Cameron Smith calls ‘BS’ on critics’ claims LIV golfers ‘don’t play real golf anymore’

Gary Player

Cameron Smith calls 'BS' on critics' claims LIV golfers 'don't play real golf anymore'

Cameron Smith is one of the most successful and popular golfers in the world. He has won 10 professional events, including the 2022 Open Championship at St Andrews, the 150th playing of golf’s oldest major.

He is also the highest-ranked player to join LIV Golf, the controversial league backed by the Saudi government’s Public Investment Fund and led by Australian legend Greg Norman.

LIV Golf, which stands for League of International Visionaries, is a new format of golf that features 48 players competing in 18 events around the world, with a mix of individual and team championships.

The league offers lucrative contracts to its players, as well as a shorter and more flexible schedule that allows them to spend more time at home and play in different markets.

However, LIV Golf has also faced criticism from some traditionalists who claim that it is undermining the established tours and majors, and that its players are motivated by money rather than passion.

Some have even suggested that LIV golfers are not playing “real golf” anymore, and that they are risking their legacy and reputation by joining the breakaway tour.

Smith, who reportedly signed a deal worth more than $100 million to join LIV Golf, has dismissed these claims as “BS” and defended his decision to switch tours.

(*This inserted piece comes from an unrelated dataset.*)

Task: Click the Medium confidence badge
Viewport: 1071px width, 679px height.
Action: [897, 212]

In an exclusive interview with this blog, he said:

“I think it’s BS to say that we don’t play real golf anymore. We still play 72 holes of stroke play, we still have to hit fairways and greens and make putts, we still have to deal with pressure and nerves.

The only difference is that we have more variety and excitement in our events, and we get to play with different teammates and against different opponents every week. I think that’s more fun and challenging than playing the same courses and fields over and over again.”

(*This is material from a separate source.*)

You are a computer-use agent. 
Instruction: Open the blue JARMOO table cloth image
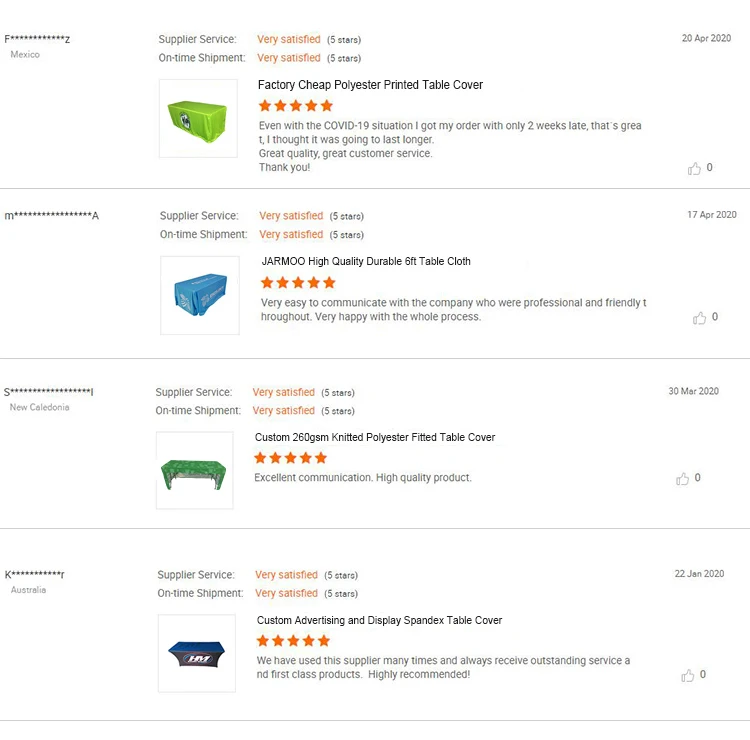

Smith also said that he joined LIV Golf not only for the financial benefits, but also for the lifestyle and the opportunity to grow the game globally.

“The biggest thing for me joining is [LIV’s] schedule is really appealing,” he said. “I’ll be able to spend more time at home in Australia and maybe have an event down there, as well.

I also think LIV Golf is good for the game because it exposes it to new markets and audiences, especially in Asia and the Middle East. I think we can attract more fans and sponsors and make golf more popular and accessible for everyone.”

Smith added that he has no regrets about leaving the PGA Tour and the European Tour, where he won five times across multiple tours in 2022, and that he still respects his former peers and rivals.

“I have nothing but gratitude and respect for the PGA Tour and the European Tour. They gave me a lot of opportunities and memories, and I still have a lot of friends there.

I don’t see them as enemies or competitors, I see them as fellow golfers who are trying to do their best. I hope they respect my decision as well, and I hope we can still play together in some events like the majors or the Olympics.”

Smith is currently ranked 12th in the LIV Golf individual championship points standings, with one win (Chicago) and two top-10 finishes (Boston and Mayakoba) in four events. He is also the captain of Ripper GC, one of the 12 teams in the league, which is ranked fifth in the team championship points standings.

Smith will be one of the favorites to win the next LIV Golf event, which will be held at Orange County National in Orlando from March 31 to April 2. He will also be one of the only LIV Golf players who will have a pre-Masters news conference at Augusta National next week, where he will likely face more questions about his controversial move.

Smith said he is looking forward to playing in his first major as a LIV Golf member, and that he hopes to prove himself on the biggest stage.

“I’m very excited to play in the Masters. It’s one of my favorite tournaments, and I’ve had some good results there in the past. I’m not worried about what people will say or think about me being a LIV Golf player. I’m just focused on playing my best golf and trying to win another major. That’s what matters most to me.”

Personal freedom and the evolution of the sport

Understandably, Cameron Smith has received criticism for his decision to join the LIV Golf league, but ultimately it is his choice and he has the right to pursue his career in whichever way he sees fit.

It is also commendable that Smith recognizes the benefits of the LIV Golf schedule, both for his personal life and for the growth of the sport globally.

As long as he continues to perform well on the course and respects his fellow golfers, there should be no reason why he cannot succeed in this new venture.